=== Tugas yang Diberikan A ===
Kutip bagian teks tentang jemaah Naqsabandiyah mulai dari "Tahun ini, mereka" sampai "Naqsabandiyah di Padang.".
=== Tugas yang Diberikan B ===
Menurut teks tentang jemaah Naqsabandiyah, siapa yang mendirikan Surau Baru pada 1910?

Jemaah Naqsabandiyah mendasarkan waktu ibadah mereka pada metode hisab Munjid, sebuah perhitungan berbasis almanak tahunan yang merujuk pada Kitab Munjid dan ajaran Abu Bakar Siddiq. Berbeda dengan rukyat (pengamatan hilal) yang digunakan pemerintah atau hisab hakiki wujudul hilal ala Muhammadiyah, metode ini mengandalkan proyeksi peredaran bulan yang telah ditetapkan sejak lama. “Kami menghitung dari Ramadan tahun lalu dan menyesuaikan dengan dalil syariat,” jelas Zahar, Imam Surau Baru, dalam wawancara sebelumnya.
Tahun ini, mereka memulai puasa pada 27 Februari 2025, sehingga 29 Maret menjadi hari ke-30 Ramadan. “Puasa 30 hari adalah bentuk kesempurnaan ibadah bagi kami,” tambah Zahar. Tradisi ini sudah berlangsung lebih dari seabad, sejak Surau Baru didirikan pada 1910 oleh Syekh Muhammad Thaib, pendiri Naqsabandiyah di Padang.
Perayaan Idul Fitri hari ini langsung menjadi perbincangan hangat di media sosial, khususnya di X. “Jemaah Naqsabandiyah sudah lebaran, konsistensinya luar biasa,” tulis seorang pengguna. Video takbiran semalam dari Surau Baru juga viral, dengan ratusan komentar yang memuji kekhusyukan acara tersebut. “Beda hari, tapi semangatnya sama,” ujar akun lain, mencerminkan apresiasi terhadap keberagaman.
Namun, tak sedikit pula yang mempertanyakan metode mereka. “Kenapa harus beda sendiri? Kan bisa seragam dengan pemerintah,” tanya seorang warga Padang yang enggan disebut namanya. Menanggapi ini, Buya Syafri Malin Mudo, pimpinan Naqsabandiyah Sumatera Barat, menegaskan, “Kami tidak menyalahkan rukyat, tapi hisab ini warisan leluhur yang kami junjung.”

=== Data untuk Diperiksa ===
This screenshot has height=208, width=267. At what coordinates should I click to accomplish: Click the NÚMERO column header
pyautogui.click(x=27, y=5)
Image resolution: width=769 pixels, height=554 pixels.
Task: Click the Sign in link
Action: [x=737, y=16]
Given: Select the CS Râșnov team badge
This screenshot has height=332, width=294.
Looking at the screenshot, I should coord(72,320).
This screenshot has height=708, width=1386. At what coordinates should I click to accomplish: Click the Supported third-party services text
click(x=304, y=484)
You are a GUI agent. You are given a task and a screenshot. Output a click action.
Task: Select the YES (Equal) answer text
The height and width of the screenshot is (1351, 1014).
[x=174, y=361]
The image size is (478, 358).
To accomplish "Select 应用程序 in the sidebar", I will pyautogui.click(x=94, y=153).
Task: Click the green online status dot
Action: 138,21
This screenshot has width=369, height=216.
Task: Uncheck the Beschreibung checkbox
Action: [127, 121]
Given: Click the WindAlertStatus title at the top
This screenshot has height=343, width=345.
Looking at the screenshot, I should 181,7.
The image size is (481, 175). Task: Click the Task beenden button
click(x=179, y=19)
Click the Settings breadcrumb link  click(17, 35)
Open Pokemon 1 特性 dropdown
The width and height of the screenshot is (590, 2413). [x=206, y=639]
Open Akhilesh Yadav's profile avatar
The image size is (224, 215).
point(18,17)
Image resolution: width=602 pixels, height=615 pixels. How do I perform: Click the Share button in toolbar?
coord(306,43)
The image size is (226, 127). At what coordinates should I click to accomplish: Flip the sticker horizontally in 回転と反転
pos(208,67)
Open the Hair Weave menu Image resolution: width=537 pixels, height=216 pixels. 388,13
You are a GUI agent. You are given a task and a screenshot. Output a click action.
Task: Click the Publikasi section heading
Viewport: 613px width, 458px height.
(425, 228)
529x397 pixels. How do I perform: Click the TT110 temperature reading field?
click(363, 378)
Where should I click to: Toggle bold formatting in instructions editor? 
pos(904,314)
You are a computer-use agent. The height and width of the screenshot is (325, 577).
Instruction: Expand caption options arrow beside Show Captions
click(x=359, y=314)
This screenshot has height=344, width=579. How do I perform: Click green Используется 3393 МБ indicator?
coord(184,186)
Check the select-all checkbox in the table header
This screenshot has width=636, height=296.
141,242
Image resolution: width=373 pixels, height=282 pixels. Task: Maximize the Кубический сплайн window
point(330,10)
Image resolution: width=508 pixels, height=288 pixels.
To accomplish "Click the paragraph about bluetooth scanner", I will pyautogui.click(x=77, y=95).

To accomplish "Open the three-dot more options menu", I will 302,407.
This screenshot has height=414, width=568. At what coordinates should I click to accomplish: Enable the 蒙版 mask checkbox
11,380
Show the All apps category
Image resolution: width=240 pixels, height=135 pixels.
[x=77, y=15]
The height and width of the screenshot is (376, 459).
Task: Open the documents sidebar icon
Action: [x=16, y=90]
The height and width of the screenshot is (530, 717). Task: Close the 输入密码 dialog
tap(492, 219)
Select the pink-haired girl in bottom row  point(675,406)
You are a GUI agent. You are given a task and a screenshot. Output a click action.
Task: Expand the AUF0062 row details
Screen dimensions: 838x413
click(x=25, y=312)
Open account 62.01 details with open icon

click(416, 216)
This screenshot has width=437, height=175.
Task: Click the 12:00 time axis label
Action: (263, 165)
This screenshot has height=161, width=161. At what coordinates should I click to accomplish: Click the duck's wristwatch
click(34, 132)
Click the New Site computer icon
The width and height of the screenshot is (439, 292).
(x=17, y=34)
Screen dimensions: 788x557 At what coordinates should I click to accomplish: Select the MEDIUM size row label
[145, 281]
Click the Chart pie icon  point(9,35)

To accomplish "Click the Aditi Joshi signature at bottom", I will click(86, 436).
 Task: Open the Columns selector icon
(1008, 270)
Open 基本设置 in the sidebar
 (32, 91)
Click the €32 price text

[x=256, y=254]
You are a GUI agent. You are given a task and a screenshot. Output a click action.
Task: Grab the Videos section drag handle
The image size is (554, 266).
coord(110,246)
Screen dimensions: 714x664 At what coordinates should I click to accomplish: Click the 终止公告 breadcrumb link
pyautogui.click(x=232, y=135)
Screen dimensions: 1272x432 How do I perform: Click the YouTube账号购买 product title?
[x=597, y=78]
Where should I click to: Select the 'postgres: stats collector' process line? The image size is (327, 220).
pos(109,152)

=== Jawaban Tertulis A ===
Tahun ini, mereka memulai puasa pada 27 Februari 2025, sehingga 29 Maret menjadi hari ke-30 Ramadan. “Puasa 30 hari adalah bentuk kesempurnaan ibadah bagi kami,” tambah Zahar. Tradisi ini sudah berlangsung lebih dari seabad, sejak Surau Baru didirikan pada 1910 oleh Syekh Muhammad Thaib, pendiri Naqsabandiyah di Padang.

=== Jawaban Tertulis B ===
Syekh Muhammad Thaib, pendiri Naqsabandiyah di Padang.